Permanent worden Chw en verbeteringen omgevingsrecht

Op 25 april 2013 is de "Wet van 28 maart 2013 tot wijziging van de Crisis- en herstelwet en diverse andere wetten in verband met het permanent worden van de Chw en het aanbrengen van verbeteringen in het omgevingsrecht" gedeeltelijk in werking getreden.

Deze wetswijziging verlengt onder andere de werkingsduur van de Chw voor onbepaalde tijd. Later krijgen de tijdelijke maatregelen uit de hoofdstukken 1 en 2 van de Chw van een permanente basis via een afzonderlijk wetsvoorstel tot aanpassing van de Algemene wet bestuursrecht en via het wetsvoorstel voor een nieuwe Omgevingswet. De aanpak van het kabinet richt zich in eerste instantie op de snelle verbeteringen binnen het bestaande stelsel ("quick wins"). Dit wetsvoorstel bestaat daarom uit twee onderdelen.
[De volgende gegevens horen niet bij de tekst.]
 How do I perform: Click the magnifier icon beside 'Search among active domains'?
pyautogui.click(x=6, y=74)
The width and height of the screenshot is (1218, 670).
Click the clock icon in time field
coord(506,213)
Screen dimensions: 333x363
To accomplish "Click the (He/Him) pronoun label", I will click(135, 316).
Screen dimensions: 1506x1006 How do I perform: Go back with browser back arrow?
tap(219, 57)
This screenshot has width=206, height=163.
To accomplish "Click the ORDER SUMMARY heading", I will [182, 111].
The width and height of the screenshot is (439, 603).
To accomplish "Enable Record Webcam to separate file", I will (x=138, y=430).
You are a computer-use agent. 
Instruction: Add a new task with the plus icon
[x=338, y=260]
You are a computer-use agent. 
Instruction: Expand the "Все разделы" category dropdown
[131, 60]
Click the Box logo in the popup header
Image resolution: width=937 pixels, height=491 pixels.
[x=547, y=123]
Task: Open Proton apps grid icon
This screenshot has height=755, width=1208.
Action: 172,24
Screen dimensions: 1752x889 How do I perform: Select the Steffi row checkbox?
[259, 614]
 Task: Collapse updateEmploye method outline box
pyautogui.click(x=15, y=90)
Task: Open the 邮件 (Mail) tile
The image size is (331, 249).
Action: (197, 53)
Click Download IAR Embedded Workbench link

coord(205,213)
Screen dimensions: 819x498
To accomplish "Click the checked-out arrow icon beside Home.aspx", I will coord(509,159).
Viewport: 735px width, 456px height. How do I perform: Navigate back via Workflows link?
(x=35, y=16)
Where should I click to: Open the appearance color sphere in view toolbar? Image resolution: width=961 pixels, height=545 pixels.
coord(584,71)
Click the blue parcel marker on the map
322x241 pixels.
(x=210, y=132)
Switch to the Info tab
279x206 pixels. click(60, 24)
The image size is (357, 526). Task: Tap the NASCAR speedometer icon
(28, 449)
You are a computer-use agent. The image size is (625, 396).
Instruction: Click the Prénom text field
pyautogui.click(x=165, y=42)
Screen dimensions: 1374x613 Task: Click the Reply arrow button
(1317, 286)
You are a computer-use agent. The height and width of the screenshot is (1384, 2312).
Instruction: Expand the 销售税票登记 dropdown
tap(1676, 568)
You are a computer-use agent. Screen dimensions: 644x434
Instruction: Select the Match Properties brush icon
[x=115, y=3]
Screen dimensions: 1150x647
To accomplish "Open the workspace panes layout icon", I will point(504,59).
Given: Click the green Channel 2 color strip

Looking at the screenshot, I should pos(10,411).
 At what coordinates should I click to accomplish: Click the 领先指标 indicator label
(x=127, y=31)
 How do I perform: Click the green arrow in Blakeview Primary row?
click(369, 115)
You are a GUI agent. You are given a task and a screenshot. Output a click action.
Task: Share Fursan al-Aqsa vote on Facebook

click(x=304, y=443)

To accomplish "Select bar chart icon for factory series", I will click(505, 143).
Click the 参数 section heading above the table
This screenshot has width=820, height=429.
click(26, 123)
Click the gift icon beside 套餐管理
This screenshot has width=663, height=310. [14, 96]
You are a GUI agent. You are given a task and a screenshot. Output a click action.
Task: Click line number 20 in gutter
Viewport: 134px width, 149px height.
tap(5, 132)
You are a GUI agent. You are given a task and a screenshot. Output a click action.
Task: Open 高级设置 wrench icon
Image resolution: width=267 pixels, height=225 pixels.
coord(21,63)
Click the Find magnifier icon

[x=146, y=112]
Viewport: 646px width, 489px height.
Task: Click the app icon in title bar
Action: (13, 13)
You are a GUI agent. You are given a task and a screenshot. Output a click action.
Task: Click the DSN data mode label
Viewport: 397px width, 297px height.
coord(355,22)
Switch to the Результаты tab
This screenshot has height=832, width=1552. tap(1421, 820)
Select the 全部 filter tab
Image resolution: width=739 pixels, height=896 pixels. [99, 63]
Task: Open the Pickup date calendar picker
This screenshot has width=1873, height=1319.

  1. Als eerste is met dit wetsvoorstel een permanente werking gegeven aan de tijdelijke regelingen in de Chw door de looptijd van de wet, die zou eindigen op 1 januari 2014, voor onbepaalde tijd te verlengen (hoofdstuk 1 van dit wetsvoorstel). Op onderdelen is de Chw tevens geactualiseerd.
  2. Daarnaast bevat dit wetsvoorstel enkele (de Chw aanvullende) verbeteringen van het omgevingsrecht (hoofdstuk 2 van het wetsvoorstel). Het gaat om gerichte verbeteringen die op korte termijn zijn te realiseren (quick wins). De verbeteringen zijn gegroepeerd rondom drie inhoudelijke thema's: (1) minder lasten, (2) snelle, flexibele en zorgvuldige besluitvorming en (3) het wegnemen van problemen in de praktijk. De wijzigingen rondom deze thema's worden nader toegelicht in paragraaf 3 van het algemeen deel en in de artikelsgewijze toelichting. De wijzigingen in hoofdstuk 2 zijn per thema in afzonderlijke paragrafen gegroepeerd.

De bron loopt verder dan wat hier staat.